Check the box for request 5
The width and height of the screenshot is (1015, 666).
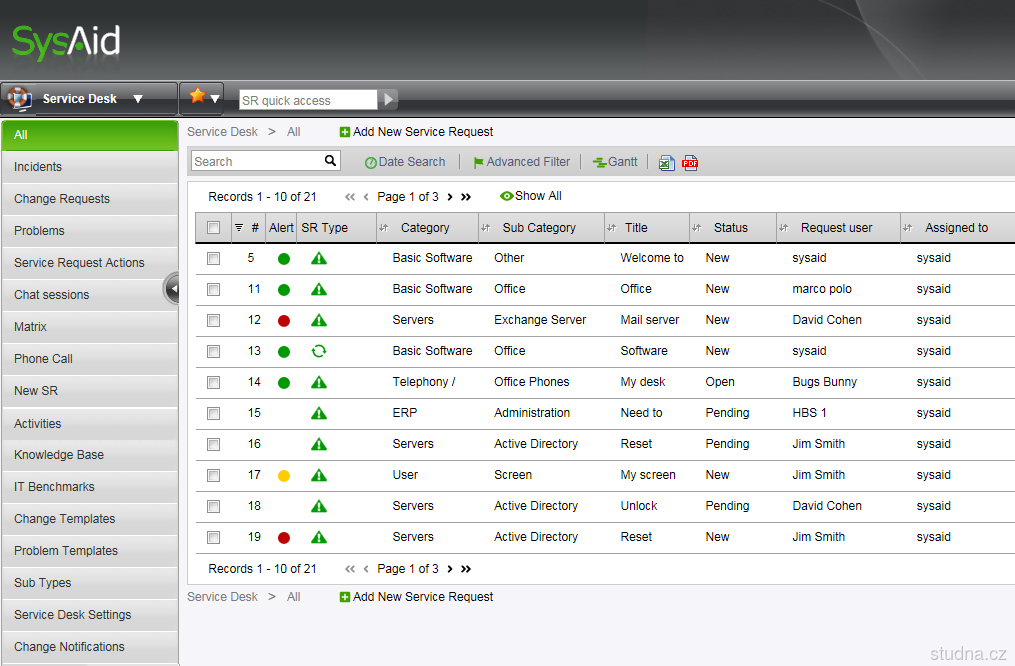[213, 258]
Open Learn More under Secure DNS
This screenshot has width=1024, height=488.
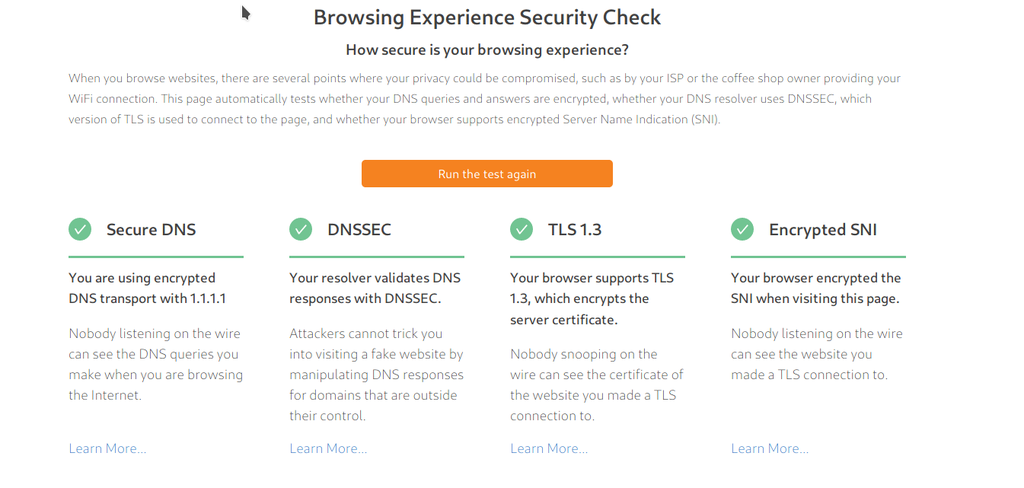tap(108, 449)
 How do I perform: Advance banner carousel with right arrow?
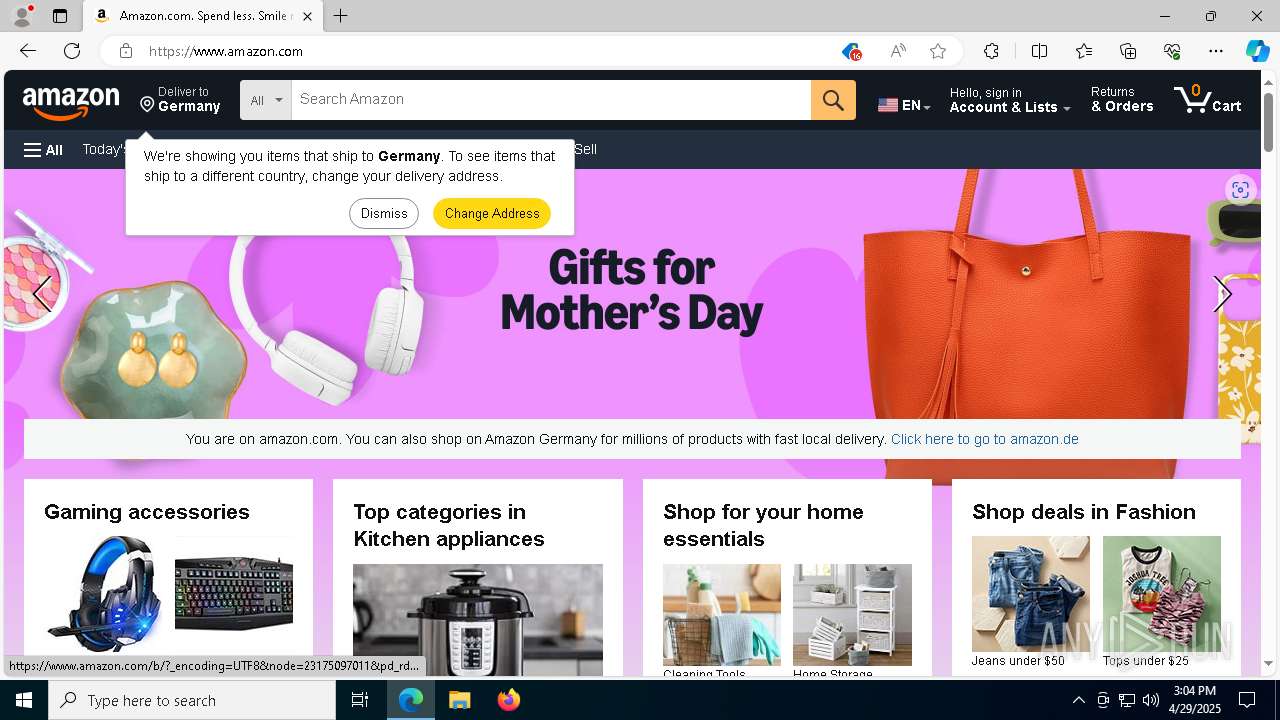click(1221, 294)
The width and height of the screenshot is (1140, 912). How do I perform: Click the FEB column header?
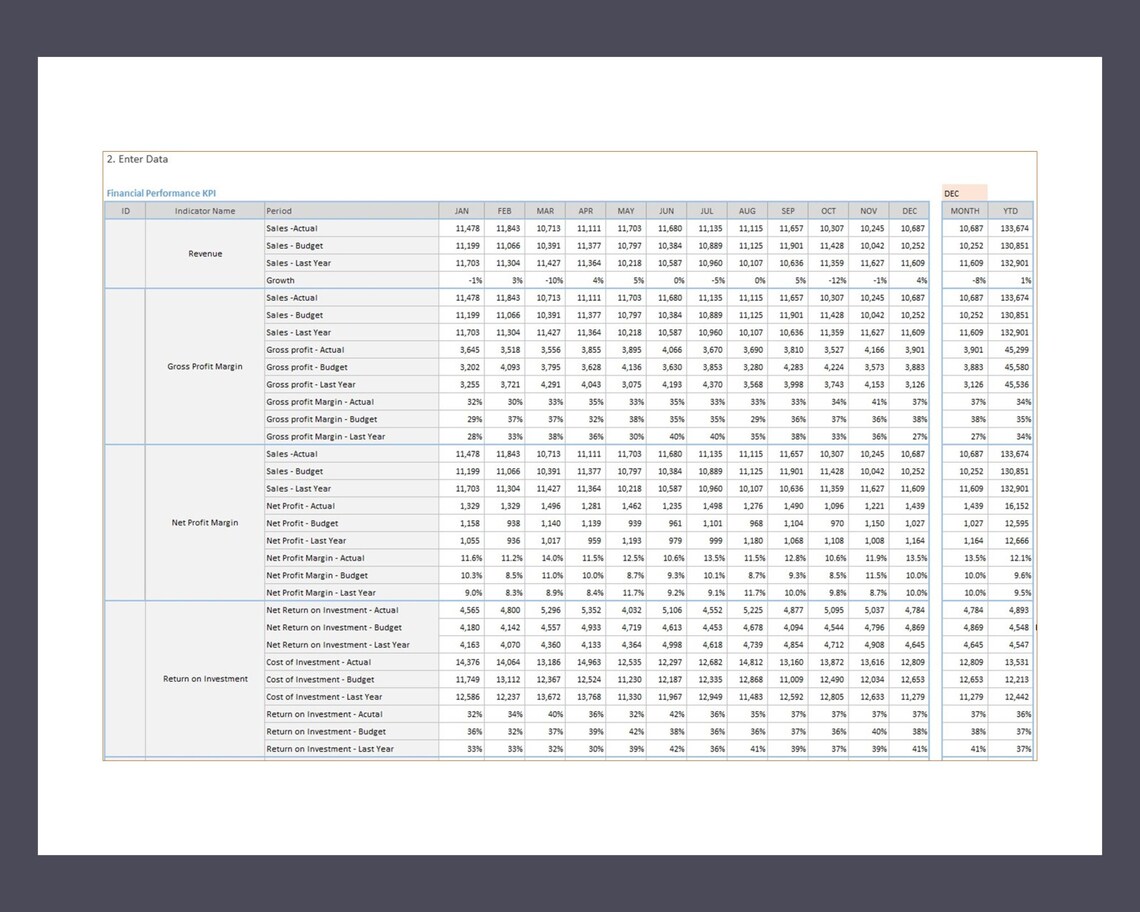[x=504, y=211]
.....
▶ [Assignment]: Print out all the material word for word but exclude any images.

▶ [Answer to this problem]:
Check the box for request 5
The width and height of the screenshot is (1015, 666).
[213, 258]
Open Learn More under Secure DNS
This screenshot has width=1024, height=488.
tap(108, 449)
 How do I perform: Advance banner carousel with right arrow?
click(1221, 294)
The width and height of the screenshot is (1140, 912). How do I perform: Click the FEB column header?
[x=504, y=211]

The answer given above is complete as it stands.